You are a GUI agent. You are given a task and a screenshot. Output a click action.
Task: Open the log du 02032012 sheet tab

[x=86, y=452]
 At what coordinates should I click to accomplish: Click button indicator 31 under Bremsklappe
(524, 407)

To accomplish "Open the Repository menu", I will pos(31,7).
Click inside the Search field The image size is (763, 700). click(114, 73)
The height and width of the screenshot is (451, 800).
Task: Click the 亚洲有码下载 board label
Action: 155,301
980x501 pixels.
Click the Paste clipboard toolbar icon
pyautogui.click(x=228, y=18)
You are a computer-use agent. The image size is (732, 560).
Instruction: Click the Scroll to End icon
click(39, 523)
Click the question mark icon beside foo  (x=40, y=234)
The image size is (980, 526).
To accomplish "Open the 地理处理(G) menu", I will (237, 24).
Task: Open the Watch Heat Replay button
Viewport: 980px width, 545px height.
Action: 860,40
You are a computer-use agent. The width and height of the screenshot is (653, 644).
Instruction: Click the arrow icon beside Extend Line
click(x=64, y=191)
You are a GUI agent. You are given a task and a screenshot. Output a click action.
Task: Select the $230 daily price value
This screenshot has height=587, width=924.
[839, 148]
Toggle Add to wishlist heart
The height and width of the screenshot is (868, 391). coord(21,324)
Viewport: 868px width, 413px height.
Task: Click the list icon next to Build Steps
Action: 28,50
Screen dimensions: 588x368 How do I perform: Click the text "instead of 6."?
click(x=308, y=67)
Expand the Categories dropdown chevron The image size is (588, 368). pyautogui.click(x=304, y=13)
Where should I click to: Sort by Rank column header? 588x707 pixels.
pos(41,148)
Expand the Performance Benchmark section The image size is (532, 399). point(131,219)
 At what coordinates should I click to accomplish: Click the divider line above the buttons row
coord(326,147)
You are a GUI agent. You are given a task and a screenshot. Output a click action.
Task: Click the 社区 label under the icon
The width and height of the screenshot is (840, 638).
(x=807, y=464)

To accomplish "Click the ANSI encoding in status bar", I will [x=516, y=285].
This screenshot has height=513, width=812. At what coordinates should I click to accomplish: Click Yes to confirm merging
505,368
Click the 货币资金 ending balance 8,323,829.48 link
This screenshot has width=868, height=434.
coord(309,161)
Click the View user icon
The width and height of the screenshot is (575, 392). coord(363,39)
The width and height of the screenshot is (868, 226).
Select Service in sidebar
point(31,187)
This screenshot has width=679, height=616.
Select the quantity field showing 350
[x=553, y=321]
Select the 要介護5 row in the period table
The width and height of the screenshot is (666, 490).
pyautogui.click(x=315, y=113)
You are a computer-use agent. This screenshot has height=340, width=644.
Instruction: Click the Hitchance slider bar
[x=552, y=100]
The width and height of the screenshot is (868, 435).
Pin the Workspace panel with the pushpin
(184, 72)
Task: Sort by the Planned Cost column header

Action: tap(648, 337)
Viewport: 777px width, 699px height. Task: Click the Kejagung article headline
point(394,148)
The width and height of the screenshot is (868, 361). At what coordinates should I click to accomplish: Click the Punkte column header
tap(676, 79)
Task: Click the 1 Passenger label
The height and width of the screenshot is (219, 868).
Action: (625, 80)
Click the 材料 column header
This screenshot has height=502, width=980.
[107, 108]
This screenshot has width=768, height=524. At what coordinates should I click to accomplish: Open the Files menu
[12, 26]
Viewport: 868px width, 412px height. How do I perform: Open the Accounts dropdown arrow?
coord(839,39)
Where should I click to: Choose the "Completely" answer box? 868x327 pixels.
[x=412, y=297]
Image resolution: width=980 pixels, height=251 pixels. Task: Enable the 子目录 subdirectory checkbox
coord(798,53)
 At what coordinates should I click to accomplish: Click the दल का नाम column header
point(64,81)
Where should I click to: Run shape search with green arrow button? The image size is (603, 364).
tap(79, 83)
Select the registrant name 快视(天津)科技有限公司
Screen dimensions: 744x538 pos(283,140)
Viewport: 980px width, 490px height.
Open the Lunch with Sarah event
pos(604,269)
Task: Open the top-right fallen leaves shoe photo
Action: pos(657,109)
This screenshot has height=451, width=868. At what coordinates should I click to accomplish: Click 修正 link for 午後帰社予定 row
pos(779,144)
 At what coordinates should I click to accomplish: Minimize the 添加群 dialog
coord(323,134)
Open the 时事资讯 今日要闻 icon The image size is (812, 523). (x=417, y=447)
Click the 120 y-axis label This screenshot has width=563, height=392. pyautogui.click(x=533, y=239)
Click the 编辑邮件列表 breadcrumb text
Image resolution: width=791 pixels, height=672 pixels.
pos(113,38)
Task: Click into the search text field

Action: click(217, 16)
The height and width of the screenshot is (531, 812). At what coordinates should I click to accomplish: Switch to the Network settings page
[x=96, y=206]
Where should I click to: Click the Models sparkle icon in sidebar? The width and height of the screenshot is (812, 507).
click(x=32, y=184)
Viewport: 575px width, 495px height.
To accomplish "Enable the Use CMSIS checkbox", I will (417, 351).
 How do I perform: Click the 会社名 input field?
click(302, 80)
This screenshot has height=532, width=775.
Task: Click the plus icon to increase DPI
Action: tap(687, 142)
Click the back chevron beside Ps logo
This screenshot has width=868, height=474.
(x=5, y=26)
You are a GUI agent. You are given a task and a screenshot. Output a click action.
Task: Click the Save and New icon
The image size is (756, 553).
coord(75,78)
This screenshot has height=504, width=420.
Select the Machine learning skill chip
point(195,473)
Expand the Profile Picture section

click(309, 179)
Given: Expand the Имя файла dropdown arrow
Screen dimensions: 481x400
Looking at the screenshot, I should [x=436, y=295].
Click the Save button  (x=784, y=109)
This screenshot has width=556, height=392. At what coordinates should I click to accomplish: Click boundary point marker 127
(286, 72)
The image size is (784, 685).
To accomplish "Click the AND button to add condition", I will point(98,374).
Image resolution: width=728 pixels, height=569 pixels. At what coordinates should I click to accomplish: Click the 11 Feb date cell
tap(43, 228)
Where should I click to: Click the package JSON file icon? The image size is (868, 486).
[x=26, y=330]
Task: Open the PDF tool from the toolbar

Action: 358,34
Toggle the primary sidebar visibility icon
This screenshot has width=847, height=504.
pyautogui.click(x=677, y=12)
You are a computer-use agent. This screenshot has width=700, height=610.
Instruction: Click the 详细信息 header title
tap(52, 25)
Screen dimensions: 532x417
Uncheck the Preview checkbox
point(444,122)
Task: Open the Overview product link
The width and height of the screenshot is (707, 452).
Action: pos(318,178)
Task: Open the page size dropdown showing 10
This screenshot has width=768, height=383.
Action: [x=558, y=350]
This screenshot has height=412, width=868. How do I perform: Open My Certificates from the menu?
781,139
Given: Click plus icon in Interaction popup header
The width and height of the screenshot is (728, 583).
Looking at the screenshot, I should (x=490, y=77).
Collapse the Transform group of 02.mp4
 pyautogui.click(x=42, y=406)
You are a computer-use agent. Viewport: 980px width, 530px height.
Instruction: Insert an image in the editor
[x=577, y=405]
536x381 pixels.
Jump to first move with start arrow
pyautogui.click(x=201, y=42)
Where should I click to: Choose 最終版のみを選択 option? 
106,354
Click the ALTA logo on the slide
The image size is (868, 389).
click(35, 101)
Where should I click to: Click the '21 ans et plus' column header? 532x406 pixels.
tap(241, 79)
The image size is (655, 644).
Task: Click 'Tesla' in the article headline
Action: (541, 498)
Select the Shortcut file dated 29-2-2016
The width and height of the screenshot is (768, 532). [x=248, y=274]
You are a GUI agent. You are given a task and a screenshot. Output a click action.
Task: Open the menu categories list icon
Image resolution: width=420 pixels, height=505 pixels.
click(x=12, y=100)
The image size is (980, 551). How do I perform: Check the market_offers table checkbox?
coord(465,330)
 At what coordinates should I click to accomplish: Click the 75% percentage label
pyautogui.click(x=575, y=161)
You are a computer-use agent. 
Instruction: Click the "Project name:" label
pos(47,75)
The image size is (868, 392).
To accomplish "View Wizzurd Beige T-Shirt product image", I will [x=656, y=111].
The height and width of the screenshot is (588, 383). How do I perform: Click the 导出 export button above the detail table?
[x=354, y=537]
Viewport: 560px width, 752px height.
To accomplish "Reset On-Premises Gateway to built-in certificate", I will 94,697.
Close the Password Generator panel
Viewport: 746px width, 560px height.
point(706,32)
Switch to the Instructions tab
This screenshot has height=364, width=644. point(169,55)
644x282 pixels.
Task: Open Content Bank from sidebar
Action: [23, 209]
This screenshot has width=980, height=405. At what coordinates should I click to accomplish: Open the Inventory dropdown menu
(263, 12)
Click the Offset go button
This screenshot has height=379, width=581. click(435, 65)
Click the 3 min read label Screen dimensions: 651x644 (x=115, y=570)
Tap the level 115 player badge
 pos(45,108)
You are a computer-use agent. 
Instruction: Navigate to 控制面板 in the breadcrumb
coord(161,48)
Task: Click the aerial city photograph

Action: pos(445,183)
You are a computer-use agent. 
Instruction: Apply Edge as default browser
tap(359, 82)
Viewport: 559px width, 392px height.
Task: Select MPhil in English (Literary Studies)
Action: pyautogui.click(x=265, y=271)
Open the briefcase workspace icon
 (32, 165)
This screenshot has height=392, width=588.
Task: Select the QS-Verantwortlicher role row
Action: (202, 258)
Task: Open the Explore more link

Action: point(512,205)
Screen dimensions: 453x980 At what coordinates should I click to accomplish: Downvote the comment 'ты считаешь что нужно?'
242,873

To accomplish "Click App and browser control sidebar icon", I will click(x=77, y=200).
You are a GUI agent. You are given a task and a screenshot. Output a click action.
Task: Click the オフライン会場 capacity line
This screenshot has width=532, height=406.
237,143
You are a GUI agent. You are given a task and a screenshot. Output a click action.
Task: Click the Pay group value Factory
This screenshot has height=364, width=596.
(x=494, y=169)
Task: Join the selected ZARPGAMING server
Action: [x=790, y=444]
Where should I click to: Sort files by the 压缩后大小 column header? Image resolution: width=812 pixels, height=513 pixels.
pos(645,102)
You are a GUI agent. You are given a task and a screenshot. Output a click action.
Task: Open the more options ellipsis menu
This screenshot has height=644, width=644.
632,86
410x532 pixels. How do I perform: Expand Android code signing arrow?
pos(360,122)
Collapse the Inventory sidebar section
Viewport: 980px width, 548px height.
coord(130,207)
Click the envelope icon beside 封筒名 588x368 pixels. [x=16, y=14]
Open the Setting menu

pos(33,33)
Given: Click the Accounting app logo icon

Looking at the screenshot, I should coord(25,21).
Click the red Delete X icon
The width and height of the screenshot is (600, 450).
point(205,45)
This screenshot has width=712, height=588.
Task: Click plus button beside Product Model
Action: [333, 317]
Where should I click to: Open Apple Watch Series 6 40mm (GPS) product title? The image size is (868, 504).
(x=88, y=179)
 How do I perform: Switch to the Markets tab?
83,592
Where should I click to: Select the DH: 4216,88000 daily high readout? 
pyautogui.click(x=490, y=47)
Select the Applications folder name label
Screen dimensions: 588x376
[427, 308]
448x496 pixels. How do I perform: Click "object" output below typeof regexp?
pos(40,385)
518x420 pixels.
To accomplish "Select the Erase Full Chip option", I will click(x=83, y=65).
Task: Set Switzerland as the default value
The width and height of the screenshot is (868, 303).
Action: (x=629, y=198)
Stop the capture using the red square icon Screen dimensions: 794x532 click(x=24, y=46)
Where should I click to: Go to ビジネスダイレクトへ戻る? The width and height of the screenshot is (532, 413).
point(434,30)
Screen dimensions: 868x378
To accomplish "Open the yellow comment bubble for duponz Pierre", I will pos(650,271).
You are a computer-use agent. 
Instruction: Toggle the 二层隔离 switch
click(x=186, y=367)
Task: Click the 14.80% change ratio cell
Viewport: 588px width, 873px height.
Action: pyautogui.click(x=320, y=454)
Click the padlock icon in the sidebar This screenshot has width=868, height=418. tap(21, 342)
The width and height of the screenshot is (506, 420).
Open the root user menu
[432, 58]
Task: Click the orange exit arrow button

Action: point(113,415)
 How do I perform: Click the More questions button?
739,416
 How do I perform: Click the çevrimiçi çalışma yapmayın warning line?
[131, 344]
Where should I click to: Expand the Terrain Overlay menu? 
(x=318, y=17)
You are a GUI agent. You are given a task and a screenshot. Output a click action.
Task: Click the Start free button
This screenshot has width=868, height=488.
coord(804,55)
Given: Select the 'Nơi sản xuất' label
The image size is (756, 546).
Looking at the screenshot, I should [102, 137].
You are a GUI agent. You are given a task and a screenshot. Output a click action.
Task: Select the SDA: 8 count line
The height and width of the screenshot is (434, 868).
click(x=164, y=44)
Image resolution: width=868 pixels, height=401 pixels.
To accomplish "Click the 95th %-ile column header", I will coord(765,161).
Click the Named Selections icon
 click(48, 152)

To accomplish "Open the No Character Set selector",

• • • • • • •

> [WORK REQUEST] Scan the entries for the word "Save". Report each line that has it.

> [SOLUTION]
Task: Click the Save and New icon
Click the Save button  (x=784, y=109)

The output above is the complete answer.